Kurt Schuler over at the Free Banking Blog takes issue yet again with my earlier posts in which I disputed the identification increasingly made by ideological opponents of the Federal Reserve Board that central banking is a form of central planning. I don’t have much to add to my earlier posts (here, here, and here), and interested readers can go back and have a look at what I have already said on the subject. Readers may also want to have a look at Lars Chistensen’s blog in which he gives a brief summary and commentary of the debate between Kurt and me and provides links to the relevant posts as well as to a post by Bill Woolsey on his blog supporting my view. Lars actually finds Bill’s argument, quoted at length, more persuasive than mine, which is OK, because I think that Bill spells out what I wanted to say by way of a specific example illustrating the difference between central planning and government ownership of, or a legal monopoly over, an economically critical service.

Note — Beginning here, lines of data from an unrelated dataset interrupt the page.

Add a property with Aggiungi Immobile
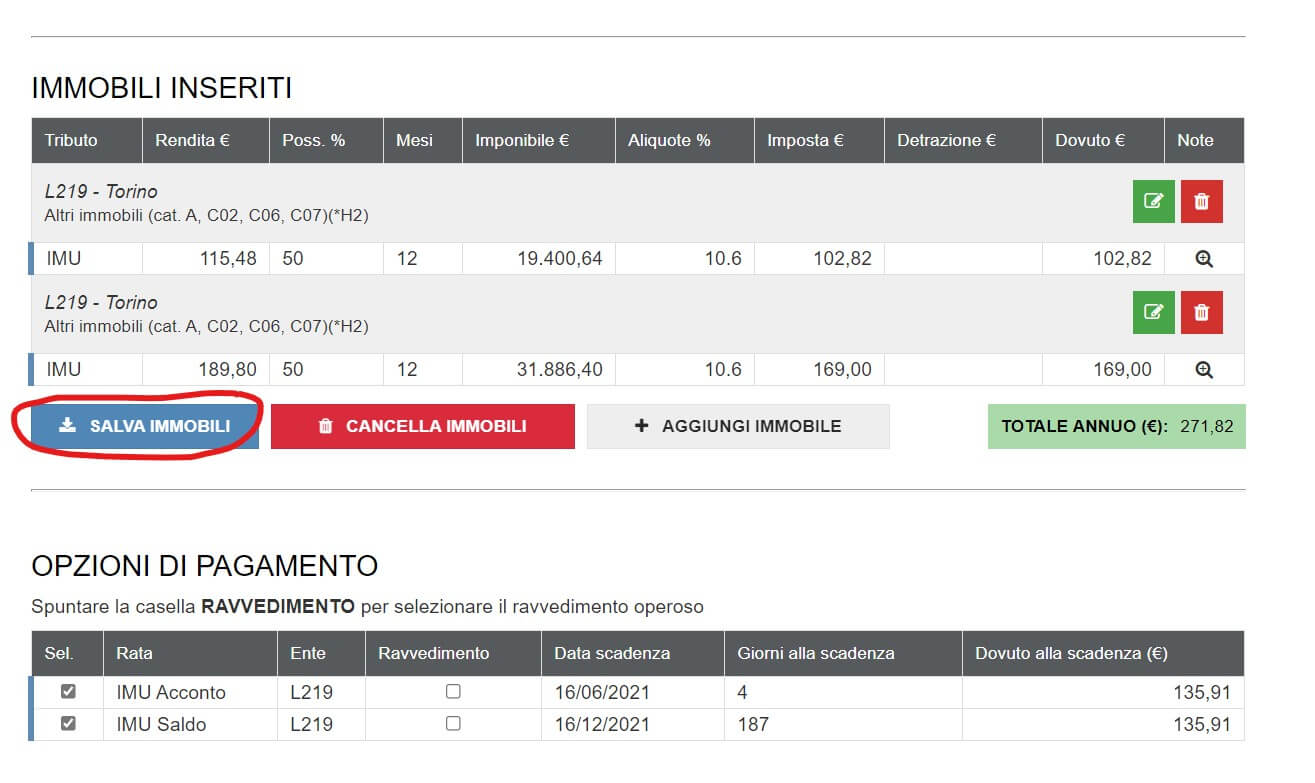 tap(738, 426)
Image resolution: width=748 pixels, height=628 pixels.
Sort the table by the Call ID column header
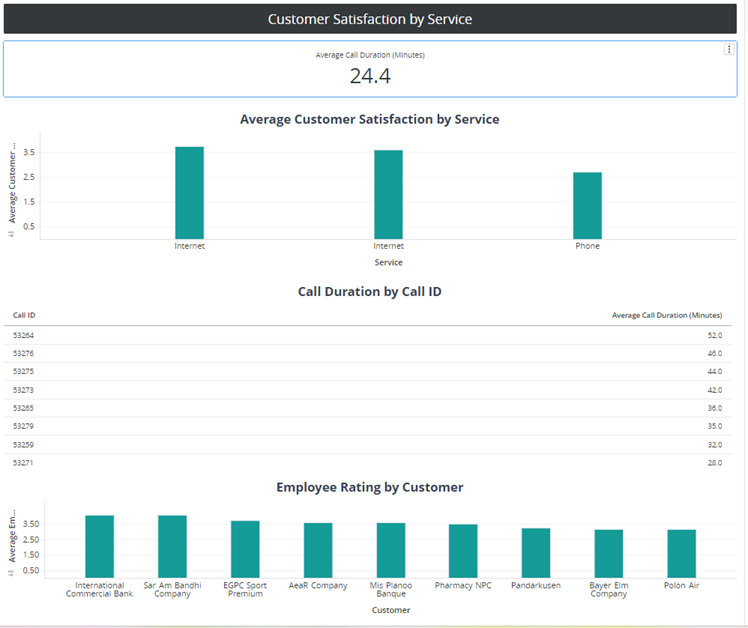point(24,315)
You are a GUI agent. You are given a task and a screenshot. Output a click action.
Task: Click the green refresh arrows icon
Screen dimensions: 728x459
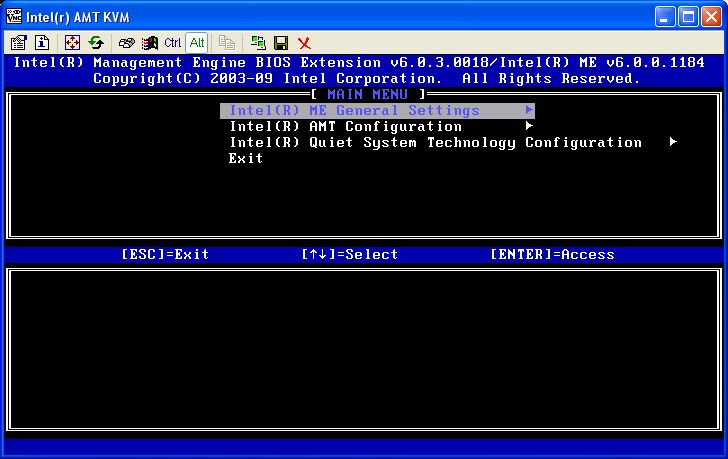point(96,42)
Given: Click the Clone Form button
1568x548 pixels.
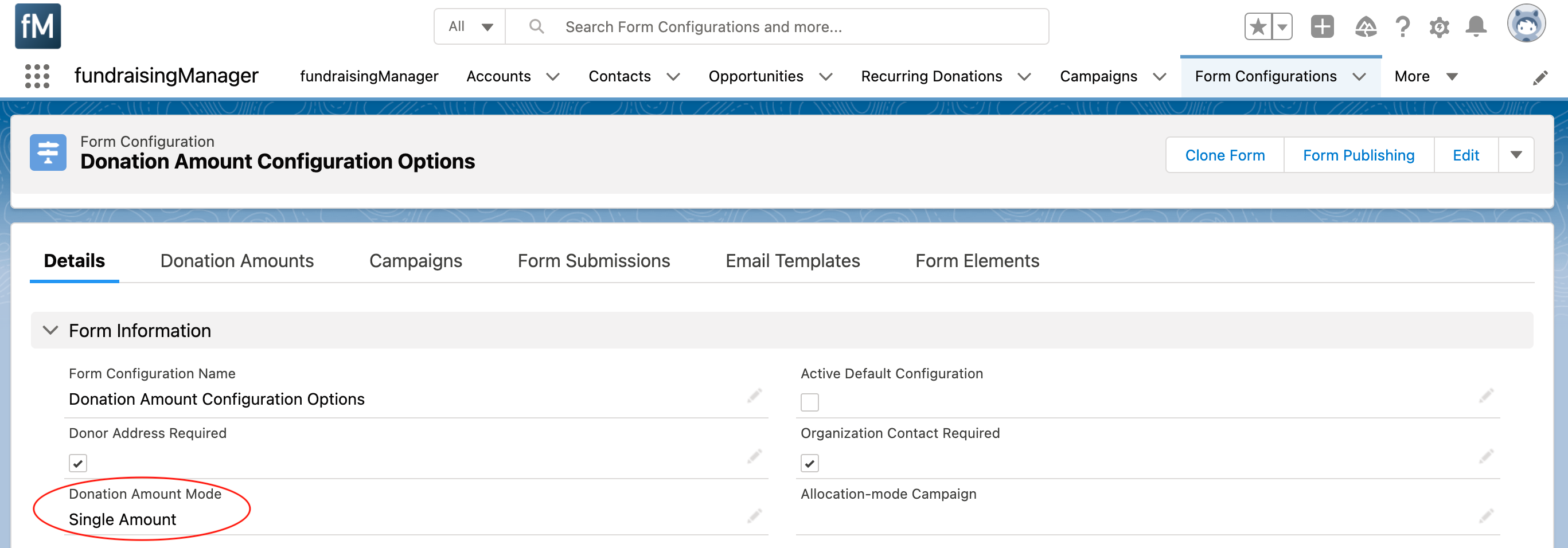Looking at the screenshot, I should click(x=1224, y=155).
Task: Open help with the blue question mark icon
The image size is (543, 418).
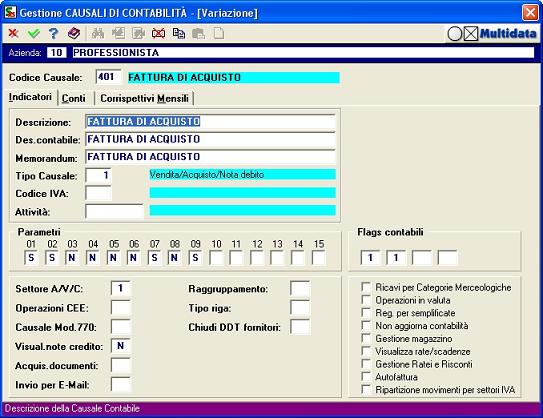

But I will take this opportunity to reply to the following passage from Kurt’s post expressing surprise that, having published a book on free banking, I would now dispute that central banking is a form of free banking central planning, a proposition, according to Kurt, crucial to free-banking thought.
the idea that central banking is a form of central planning is a crucial part of free banking thought, and because I am amazed by Glasner’s view given that he once wrote a book on free banking,
I did indeed write a book nearly 25 years ago in which I advocated free banking. The truth is that I still believe that most of what I wrote in my book was correct, but I would admit to having greater doubts than I did then about the practicality of adopting a free-banking system. The main source of my doubts is that I don’t think that we have yet come up with a model for dealing with insolvent or even illiquid banks. I suggested in my book that money market mutual funds provided a workable model for free banking, but the experience of September and October 2008 in which a run on money market mutual funds that had invested heavily in the commercial paper backed by mortgage backed securities issued by Lehman Brothers and others was a key part of the financial panic suggests to me that we need a more fundamental redesign of monetary institutions than I had imagined if we are to shift to a monetary system without a lender of last resort. I understand all the arguments about the distorted incentives that regulation and other interventions created, promoting risk taking by too-big-to-fail financial institutions, but I don’t know if there is any way of showing that a system of free banking would not entail a higher level of systemic risk than our current system.
But forget about that very big question mark in my mind about the potential instability of a free-banking system. In my book I argued that a system of indirect convertibility under a labor standard could ensure a socially optimal time path for the price level while a free-banking system would provide the public with just as much money as they wished to hold, thereby eliminating socially undesirable fluctuations in economic activity. Just because free banking under a labor standard could outperform central banking doesn’t mean that central banking is central planning; it means that central banking is a less effective way of arranging our monetary system than a possible alternative. There may be some infringements on liberty associated with central banking, with certain types of transactions being prohibited. But is every infringement on liberty the same as central planning? The identification of central banking with central planning suggests to me a certain kind of rhetorical extremism, a casual tendency not merely to disagree with or to criticize, but to vilify and to demonize, our current institutions and political leaders, that I find a tad scary. To see what I mean, have a look at the comments on Kurt’s post on the Free Banking Blog. Comrade Bernanke, first a traitor, now a commie.